**Activity**. Repeat back every line of the data, exactly.

**Saved data entries**.
>>>>>

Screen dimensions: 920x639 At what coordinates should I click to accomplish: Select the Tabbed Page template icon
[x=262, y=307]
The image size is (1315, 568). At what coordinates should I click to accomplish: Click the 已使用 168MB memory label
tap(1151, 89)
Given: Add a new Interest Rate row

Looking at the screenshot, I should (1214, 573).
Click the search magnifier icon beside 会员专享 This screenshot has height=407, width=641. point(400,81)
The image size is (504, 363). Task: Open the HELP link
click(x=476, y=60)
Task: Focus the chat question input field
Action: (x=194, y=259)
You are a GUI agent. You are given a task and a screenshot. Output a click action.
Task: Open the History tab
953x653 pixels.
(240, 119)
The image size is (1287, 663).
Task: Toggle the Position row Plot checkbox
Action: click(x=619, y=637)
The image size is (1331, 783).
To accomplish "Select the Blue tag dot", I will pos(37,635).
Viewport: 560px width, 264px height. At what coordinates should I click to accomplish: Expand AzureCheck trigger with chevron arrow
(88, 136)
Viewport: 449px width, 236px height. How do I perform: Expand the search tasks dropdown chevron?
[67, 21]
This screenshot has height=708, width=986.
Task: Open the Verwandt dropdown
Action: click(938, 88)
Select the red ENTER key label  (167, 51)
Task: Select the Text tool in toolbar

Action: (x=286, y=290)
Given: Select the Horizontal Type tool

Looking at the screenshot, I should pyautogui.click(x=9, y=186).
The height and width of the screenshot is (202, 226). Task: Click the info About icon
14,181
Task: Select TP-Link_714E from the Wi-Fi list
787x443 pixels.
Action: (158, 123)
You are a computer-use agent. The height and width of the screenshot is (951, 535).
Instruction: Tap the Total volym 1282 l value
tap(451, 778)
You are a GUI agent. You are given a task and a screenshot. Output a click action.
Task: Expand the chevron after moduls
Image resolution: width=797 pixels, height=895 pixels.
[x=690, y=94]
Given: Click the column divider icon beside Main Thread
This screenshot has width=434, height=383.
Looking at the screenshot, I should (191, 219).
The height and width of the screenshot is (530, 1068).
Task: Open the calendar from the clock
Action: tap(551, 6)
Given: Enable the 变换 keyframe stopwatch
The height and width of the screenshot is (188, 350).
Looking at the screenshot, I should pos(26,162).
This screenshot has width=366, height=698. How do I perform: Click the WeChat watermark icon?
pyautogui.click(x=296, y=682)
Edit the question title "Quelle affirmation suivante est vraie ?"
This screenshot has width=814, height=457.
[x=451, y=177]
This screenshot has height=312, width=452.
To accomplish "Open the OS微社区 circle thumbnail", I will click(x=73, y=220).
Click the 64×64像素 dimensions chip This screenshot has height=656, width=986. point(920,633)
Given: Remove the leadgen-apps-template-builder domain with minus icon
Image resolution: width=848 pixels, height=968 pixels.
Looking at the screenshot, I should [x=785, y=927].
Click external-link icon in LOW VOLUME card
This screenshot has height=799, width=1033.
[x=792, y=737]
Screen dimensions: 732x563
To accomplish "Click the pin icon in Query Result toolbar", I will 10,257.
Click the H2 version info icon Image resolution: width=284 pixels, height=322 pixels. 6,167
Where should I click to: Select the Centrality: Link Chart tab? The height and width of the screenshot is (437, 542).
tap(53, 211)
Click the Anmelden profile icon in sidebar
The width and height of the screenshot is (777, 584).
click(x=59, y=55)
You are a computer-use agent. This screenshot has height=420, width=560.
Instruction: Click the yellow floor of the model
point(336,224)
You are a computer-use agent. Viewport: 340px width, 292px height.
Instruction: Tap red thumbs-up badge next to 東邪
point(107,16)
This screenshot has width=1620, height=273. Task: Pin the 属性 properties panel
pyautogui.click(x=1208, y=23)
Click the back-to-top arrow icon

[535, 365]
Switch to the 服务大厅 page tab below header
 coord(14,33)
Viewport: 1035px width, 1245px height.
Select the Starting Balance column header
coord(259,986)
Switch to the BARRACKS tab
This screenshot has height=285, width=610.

<<<<<

**Solution to the problem**.
Screen dimensions: 920x639 At what coordinates should I click to accomplish: Select the Tabbed Page template icon
[x=262, y=307]
The image size is (1315, 568). At what coordinates should I click to accomplish: Click the 已使用 168MB memory label
tap(1151, 89)
Given: Add a new Interest Rate row

Looking at the screenshot, I should (1214, 573).
Click the search magnifier icon beside 会员专享 This screenshot has height=407, width=641. point(400,81)
The image size is (504, 363). Task: Open the HELP link
click(x=476, y=60)
Task: Focus the chat question input field
Action: (x=194, y=259)
You are a GUI agent. You are given a task and a screenshot. Output a click action.
Task: Open the History tab
953x653 pixels.
(240, 119)
The image size is (1287, 663).
Task: Toggle the Position row Plot checkbox
Action: click(x=619, y=637)
The image size is (1331, 783).
To accomplish "Select the Blue tag dot", I will pos(37,635).
Viewport: 560px width, 264px height. At what coordinates should I click to accomplish: Expand AzureCheck trigger with chevron arrow
(88, 136)
Viewport: 449px width, 236px height. How do I perform: Expand the search tasks dropdown chevron?
[67, 21]
This screenshot has height=708, width=986.
Task: Open the Verwandt dropdown
Action: click(938, 88)
Select the red ENTER key label  (167, 51)
Task: Select the Text tool in toolbar

Action: (x=286, y=290)
Given: Select the Horizontal Type tool

Looking at the screenshot, I should pyautogui.click(x=9, y=186).
The height and width of the screenshot is (202, 226). Task: Click the info About icon
14,181
Task: Select TP-Link_714E from the Wi-Fi list
787x443 pixels.
Action: (158, 123)
You are a computer-use agent. The height and width of the screenshot is (951, 535).
Instruction: Tap the Total volym 1282 l value
tap(451, 778)
You are a GUI agent. You are given a task and a screenshot. Output a click action.
Task: Expand the chevron after moduls
Image resolution: width=797 pixels, height=895 pixels.
[x=690, y=94]
Given: Click the column divider icon beside Main Thread
This screenshot has width=434, height=383.
Looking at the screenshot, I should (191, 219).
The height and width of the screenshot is (530, 1068).
Task: Open the calendar from the clock
Action: tap(551, 6)
Given: Enable the 变换 keyframe stopwatch
The height and width of the screenshot is (188, 350).
Looking at the screenshot, I should pos(26,162).
This screenshot has width=366, height=698. How do I perform: Click the WeChat watermark icon?
pyautogui.click(x=296, y=682)
Edit the question title "Quelle affirmation suivante est vraie ?"
This screenshot has width=814, height=457.
[x=451, y=177]
This screenshot has height=312, width=452.
To accomplish "Open the OS微社区 circle thumbnail", I will click(x=73, y=220).
Click the 64×64像素 dimensions chip This screenshot has height=656, width=986. point(920,633)
Given: Remove the leadgen-apps-template-builder domain with minus icon
Image resolution: width=848 pixels, height=968 pixels.
Looking at the screenshot, I should [x=785, y=927].
Click external-link icon in LOW VOLUME card
This screenshot has height=799, width=1033.
[x=792, y=737]
Screen dimensions: 732x563
To accomplish "Click the pin icon in Query Result toolbar", I will 10,257.
Click the H2 version info icon Image resolution: width=284 pixels, height=322 pixels. 6,167
Where should I click to: Select the Centrality: Link Chart tab? The height and width of the screenshot is (437, 542).
tap(53, 211)
Click the Anmelden profile icon in sidebar
The width and height of the screenshot is (777, 584).
click(x=59, y=55)
You are a computer-use agent. This screenshot has height=420, width=560.
Instruction: Click the yellow floor of the model
point(336,224)
You are a computer-use agent. Viewport: 340px width, 292px height.
Instruction: Tap red thumbs-up badge next to 東邪
point(107,16)
This screenshot has width=1620, height=273. Task: Pin the 属性 properties panel
pyautogui.click(x=1208, y=23)
Click the back-to-top arrow icon

[535, 365]
Switch to the 服务大厅 page tab below header
 coord(14,33)
Viewport: 1035px width, 1245px height.
Select the Starting Balance column header
coord(259,986)
Switch to the BARRACKS tab
This screenshot has height=285, width=610.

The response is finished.